PROBLEM DETAILS: Would you set down each line of the data below exactly?
···
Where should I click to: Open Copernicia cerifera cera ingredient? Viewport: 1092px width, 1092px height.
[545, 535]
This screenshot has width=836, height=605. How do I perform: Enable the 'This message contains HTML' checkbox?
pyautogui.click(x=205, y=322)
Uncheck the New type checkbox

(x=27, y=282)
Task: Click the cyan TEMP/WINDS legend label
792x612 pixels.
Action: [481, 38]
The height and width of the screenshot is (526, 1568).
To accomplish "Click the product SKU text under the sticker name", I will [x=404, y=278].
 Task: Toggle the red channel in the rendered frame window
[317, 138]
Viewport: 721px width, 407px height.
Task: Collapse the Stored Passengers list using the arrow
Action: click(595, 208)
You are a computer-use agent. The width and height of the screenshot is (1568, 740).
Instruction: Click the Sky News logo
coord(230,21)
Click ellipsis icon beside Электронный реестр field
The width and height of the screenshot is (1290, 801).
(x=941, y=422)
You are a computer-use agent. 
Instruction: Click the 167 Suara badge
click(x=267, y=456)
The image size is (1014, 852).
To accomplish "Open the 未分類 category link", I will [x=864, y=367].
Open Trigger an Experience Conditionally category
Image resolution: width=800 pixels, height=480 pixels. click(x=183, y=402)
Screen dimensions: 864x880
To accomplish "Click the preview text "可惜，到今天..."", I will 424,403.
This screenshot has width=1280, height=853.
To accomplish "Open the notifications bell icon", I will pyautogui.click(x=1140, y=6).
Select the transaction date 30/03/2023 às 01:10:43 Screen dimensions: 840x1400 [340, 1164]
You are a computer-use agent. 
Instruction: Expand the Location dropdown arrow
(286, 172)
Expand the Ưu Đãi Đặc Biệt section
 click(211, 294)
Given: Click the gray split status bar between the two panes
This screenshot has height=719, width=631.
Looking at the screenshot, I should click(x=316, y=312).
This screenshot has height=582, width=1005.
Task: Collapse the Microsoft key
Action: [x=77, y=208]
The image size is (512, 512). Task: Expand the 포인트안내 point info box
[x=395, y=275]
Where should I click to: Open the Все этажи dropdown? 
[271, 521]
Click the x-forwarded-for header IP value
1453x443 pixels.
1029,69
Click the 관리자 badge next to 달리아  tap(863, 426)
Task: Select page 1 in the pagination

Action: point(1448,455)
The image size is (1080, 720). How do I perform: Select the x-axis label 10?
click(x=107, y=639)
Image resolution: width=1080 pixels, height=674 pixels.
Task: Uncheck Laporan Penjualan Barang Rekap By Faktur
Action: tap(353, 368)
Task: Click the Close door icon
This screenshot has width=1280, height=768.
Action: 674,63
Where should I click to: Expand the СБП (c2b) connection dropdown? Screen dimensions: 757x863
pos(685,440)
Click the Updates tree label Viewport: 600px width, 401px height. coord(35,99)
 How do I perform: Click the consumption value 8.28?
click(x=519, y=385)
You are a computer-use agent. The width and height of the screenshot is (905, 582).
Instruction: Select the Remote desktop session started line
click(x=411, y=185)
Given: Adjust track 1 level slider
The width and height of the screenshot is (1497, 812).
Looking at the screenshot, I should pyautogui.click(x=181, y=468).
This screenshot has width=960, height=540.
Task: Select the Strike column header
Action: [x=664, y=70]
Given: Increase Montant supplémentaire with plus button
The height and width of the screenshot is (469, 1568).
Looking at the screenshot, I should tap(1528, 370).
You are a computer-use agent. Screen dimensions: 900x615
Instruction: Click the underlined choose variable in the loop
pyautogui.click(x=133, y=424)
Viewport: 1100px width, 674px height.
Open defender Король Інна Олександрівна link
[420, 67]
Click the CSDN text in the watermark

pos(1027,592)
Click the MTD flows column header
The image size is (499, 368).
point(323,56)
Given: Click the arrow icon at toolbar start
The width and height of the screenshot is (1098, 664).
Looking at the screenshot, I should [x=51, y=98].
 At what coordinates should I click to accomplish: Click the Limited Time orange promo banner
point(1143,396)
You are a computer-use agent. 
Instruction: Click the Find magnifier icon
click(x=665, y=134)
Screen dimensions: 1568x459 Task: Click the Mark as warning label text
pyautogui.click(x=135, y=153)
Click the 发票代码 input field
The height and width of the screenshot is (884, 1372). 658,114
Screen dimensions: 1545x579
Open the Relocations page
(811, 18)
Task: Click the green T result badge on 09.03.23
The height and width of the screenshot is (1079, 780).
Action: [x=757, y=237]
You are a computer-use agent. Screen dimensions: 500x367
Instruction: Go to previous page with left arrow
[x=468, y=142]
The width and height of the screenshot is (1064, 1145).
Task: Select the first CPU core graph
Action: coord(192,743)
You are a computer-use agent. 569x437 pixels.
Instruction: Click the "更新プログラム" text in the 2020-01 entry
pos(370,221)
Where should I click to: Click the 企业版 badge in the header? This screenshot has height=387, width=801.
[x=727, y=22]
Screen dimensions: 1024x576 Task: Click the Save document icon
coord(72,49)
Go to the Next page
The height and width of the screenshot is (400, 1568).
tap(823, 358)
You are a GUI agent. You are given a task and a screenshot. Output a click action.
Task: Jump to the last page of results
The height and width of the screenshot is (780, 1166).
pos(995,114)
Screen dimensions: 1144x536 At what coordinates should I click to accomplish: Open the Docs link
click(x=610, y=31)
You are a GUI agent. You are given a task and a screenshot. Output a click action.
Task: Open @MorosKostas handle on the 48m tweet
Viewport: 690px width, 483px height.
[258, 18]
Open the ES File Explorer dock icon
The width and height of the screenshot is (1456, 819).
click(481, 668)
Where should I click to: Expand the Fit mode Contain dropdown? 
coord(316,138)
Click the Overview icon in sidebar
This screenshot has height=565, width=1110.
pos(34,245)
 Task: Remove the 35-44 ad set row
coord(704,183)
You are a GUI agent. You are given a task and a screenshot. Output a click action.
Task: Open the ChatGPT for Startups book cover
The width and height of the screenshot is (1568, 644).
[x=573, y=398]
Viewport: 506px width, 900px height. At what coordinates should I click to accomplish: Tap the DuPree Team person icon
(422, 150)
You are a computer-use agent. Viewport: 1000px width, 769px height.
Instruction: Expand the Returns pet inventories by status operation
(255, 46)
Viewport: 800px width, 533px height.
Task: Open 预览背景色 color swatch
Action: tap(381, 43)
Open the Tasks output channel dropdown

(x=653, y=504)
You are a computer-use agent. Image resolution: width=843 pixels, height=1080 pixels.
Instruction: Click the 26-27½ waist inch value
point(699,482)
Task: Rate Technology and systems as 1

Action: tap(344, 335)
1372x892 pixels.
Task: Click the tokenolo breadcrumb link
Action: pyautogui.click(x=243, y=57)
···
SOLUTION TO THIS TASK:
Where should I click to: Open Copernicia cerifera cera ingredient? Viewport: 1092px width, 1092px height.
[545, 535]
This screenshot has width=836, height=605. How do I perform: Enable the 'This message contains HTML' checkbox?
pyautogui.click(x=205, y=322)
Uncheck the New type checkbox

(x=27, y=282)
Task: Click the cyan TEMP/WINDS legend label
792x612 pixels.
Action: [481, 38]
The height and width of the screenshot is (526, 1568).
To accomplish "Click the product SKU text under the sticker name", I will [x=404, y=278].
 Task: Toggle the red channel in the rendered frame window
[317, 138]
Viewport: 721px width, 407px height.
Task: Collapse the Stored Passengers list using the arrow
Action: click(595, 208)
You are a computer-use agent. The width and height of the screenshot is (1568, 740).
Instruction: Click the Sky News logo
coord(230,21)
Click ellipsis icon beside Электронный реестр field
The width and height of the screenshot is (1290, 801).
(x=941, y=422)
You are a computer-use agent. 
Instruction: Click the 167 Suara badge
click(x=267, y=456)
The image size is (1014, 852).
To accomplish "Open the 未分類 category link", I will [x=864, y=367].
Open Trigger an Experience Conditionally category
Image resolution: width=800 pixels, height=480 pixels. click(x=183, y=402)
Screen dimensions: 864x880
To accomplish "Click the preview text "可惜，到今天..."", I will 424,403.
This screenshot has width=1280, height=853.
To accomplish "Open the notifications bell icon", I will pyautogui.click(x=1140, y=6).
Select the transaction date 30/03/2023 às 01:10:43 Screen dimensions: 840x1400 [340, 1164]
You are a computer-use agent. 
Instruction: Expand the Location dropdown arrow
(286, 172)
Expand the Ưu Đãi Đặc Biệt section
 click(211, 294)
Given: Click the gray split status bar between the two panes
This screenshot has height=719, width=631.
Looking at the screenshot, I should click(x=316, y=312).
This screenshot has height=582, width=1005.
Task: Collapse the Microsoft key
Action: [x=77, y=208]
The image size is (512, 512). Task: Expand the 포인트안내 point info box
[x=395, y=275]
Where should I click to: Open the Все этажи dropdown? 
[271, 521]
Click the x-forwarded-for header IP value
1453x443 pixels.
1029,69
Click the 관리자 badge next to 달리아  tap(863, 426)
Task: Select page 1 in the pagination

Action: point(1448,455)
The image size is (1080, 720). How do I perform: Select the x-axis label 10?
click(x=107, y=639)
Image resolution: width=1080 pixels, height=674 pixels.
Task: Uncheck Laporan Penjualan Barang Rekap By Faktur
Action: tap(353, 368)
Task: Click the Close door icon
This screenshot has width=1280, height=768.
Action: 674,63
Where should I click to: Expand the СБП (c2b) connection dropdown? Screen dimensions: 757x863
pos(685,440)
Click the Updates tree label Viewport: 600px width, 401px height. coord(35,99)
 How do I perform: Click the consumption value 8.28?
click(x=519, y=385)
You are a computer-use agent. The width and height of the screenshot is (905, 582).
Instruction: Select the Remote desktop session started line
click(x=411, y=185)
Given: Adjust track 1 level slider
The width and height of the screenshot is (1497, 812).
Looking at the screenshot, I should pyautogui.click(x=181, y=468).
This screenshot has width=960, height=540.
Task: Select the Strike column header
Action: [x=664, y=70]
Given: Increase Montant supplémentaire with plus button
The height and width of the screenshot is (469, 1568).
Looking at the screenshot, I should tap(1528, 370).
You are a computer-use agent. Screen dimensions: 900x615
Instruction: Click the underlined choose variable in the loop
pyautogui.click(x=133, y=424)
Viewport: 1100px width, 674px height.
Open defender Король Інна Олександрівна link
[420, 67]
Click the CSDN text in the watermark

pos(1027,592)
Click the MTD flows column header
The image size is (499, 368).
point(323,56)
Given: Click the arrow icon at toolbar start
The width and height of the screenshot is (1098, 664).
Looking at the screenshot, I should [x=51, y=98].
 At what coordinates should I click to accomplish: Click the Limited Time orange promo banner
point(1143,396)
You are a computer-use agent. 
Instruction: Click the Find magnifier icon
click(x=665, y=134)
Screen dimensions: 1568x459 Task: Click the Mark as warning label text
pyautogui.click(x=135, y=153)
Click the 发票代码 input field
The height and width of the screenshot is (884, 1372). 658,114
Screen dimensions: 1545x579
Open the Relocations page
(811, 18)
Task: Click the green T result badge on 09.03.23
The height and width of the screenshot is (1079, 780).
Action: [x=757, y=237]
You are a computer-use agent. Screen dimensions: 500x367
Instruction: Go to previous page with left arrow
[x=468, y=142]
The width and height of the screenshot is (1064, 1145).
Task: Select the first CPU core graph
Action: coord(192,743)
You are a computer-use agent. 569x437 pixels.
Instruction: Click the "更新プログラム" text in the 2020-01 entry
pos(370,221)
Where should I click to: Click the 企业版 badge in the header? This screenshot has height=387, width=801.
[x=727, y=22]
Screen dimensions: 1024x576 Task: Click the Save document icon
coord(72,49)
Go to the Next page
The height and width of the screenshot is (400, 1568).
tap(823, 358)
You are a GUI agent. You are given a task and a screenshot. Output a click action.
Task: Jump to the last page of results
The height and width of the screenshot is (780, 1166).
pos(995,114)
Screen dimensions: 1144x536 At what coordinates should I click to accomplish: Open the Docs link
click(x=610, y=31)
You are a GUI agent. You are given a task and a screenshot. Output a click action.
Task: Open @MorosKostas handle on the 48m tweet
Viewport: 690px width, 483px height.
[258, 18]
Open the ES File Explorer dock icon
The width and height of the screenshot is (1456, 819).
click(481, 668)
Where should I click to: Expand the Fit mode Contain dropdown? 
coord(316,138)
Click the Overview icon in sidebar
This screenshot has height=565, width=1110.
pos(34,245)
 Task: Remove the 35-44 ad set row
coord(704,183)
You are a GUI agent. You are given a task and a screenshot. Output a click action.
Task: Open the ChatGPT for Startups book cover
The width and height of the screenshot is (1568, 644).
[x=573, y=398]
Viewport: 506px width, 900px height. At what coordinates should I click to accomplish: Tap the DuPree Team person icon
(422, 150)
You are a computer-use agent. Viewport: 1000px width, 769px height.
Instruction: Expand the Returns pet inventories by status operation
(255, 46)
Viewport: 800px width, 533px height.
Task: Open 预览背景色 color swatch
Action: tap(381, 43)
Open the Tasks output channel dropdown

(x=653, y=504)
You are a computer-use agent. Image resolution: width=843 pixels, height=1080 pixels.
Instruction: Click the 26-27½ waist inch value
point(699,482)
Task: Rate Technology and systems as 1

Action: tap(344, 335)
1372x892 pixels.
Task: Click the tokenolo breadcrumb link
Action: pyautogui.click(x=243, y=57)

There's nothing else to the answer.